▶ EXCERPTED PASSAGE:
- - - - - - -

Monday, 13 October 2008

New and Exciting Words!

As a change, we will have a post on words and phrases.

DEMUR (noun) - the act of making an objection, the objection raised e.g. "after some delay and demur"
EDIFYING - enlightening or uplifting so as to encourage intellectual or moral improvement
(often used in the negative e.g. the unedifying involvement with insider trading)
FELICITY - happiness. With "the felicity of hindsight"
RAPACITY - extreme gluttony. "the evident rapacity of the investment banking environment"
RATIONALISM - a branch of philosophy where truth is determined by REASON
LUGUBRIOUS - excessively mournful

Wednesday, 2 July 2008

The Shoemaker

Monsieur Defarge visits the shoemaker in his cell. The shoemaker's actions are mechanistic - "the haggard eyes...looked up again...with a dull mechanical perception"

"What is your name, my gentle angel" asks the shoemaker.

- - - - - - -

▶ GIVEN MATERIAL:
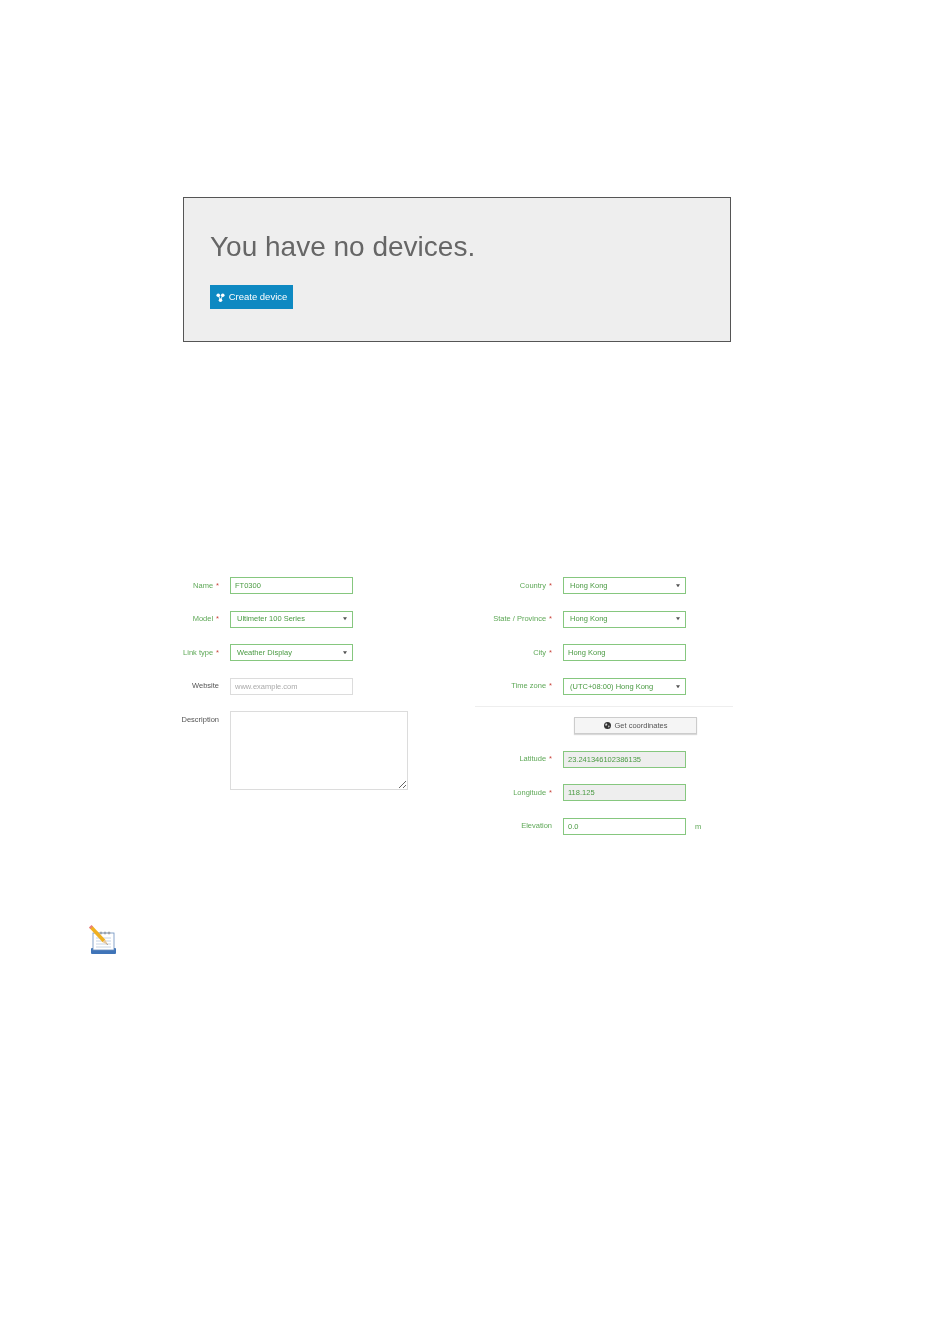  Describe the element at coordinates (343, 247) in the screenshot. I see `empty-state-heading: You have no devices.` at that location.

- - - - - - -

▶ YOUR OBJECTIVE: Write out the stretch of the blog excerpt from "Monday, 13 October" through "with insider trading)", word for word.

▶ SOLUTION FOR THIS TASK:
Monday, 13 October 2008

New and Exciting Words!

As a change, we will have a post on words and phrases.

DEMUR (noun) - the act of making an objection, the objection raised e.g. "after some delay and demur"
EDIFYING - enlightening or uplifting so as to encourage intellectual or moral improvement
(often used in the negative e.g. the unedifying involvement with insider trading)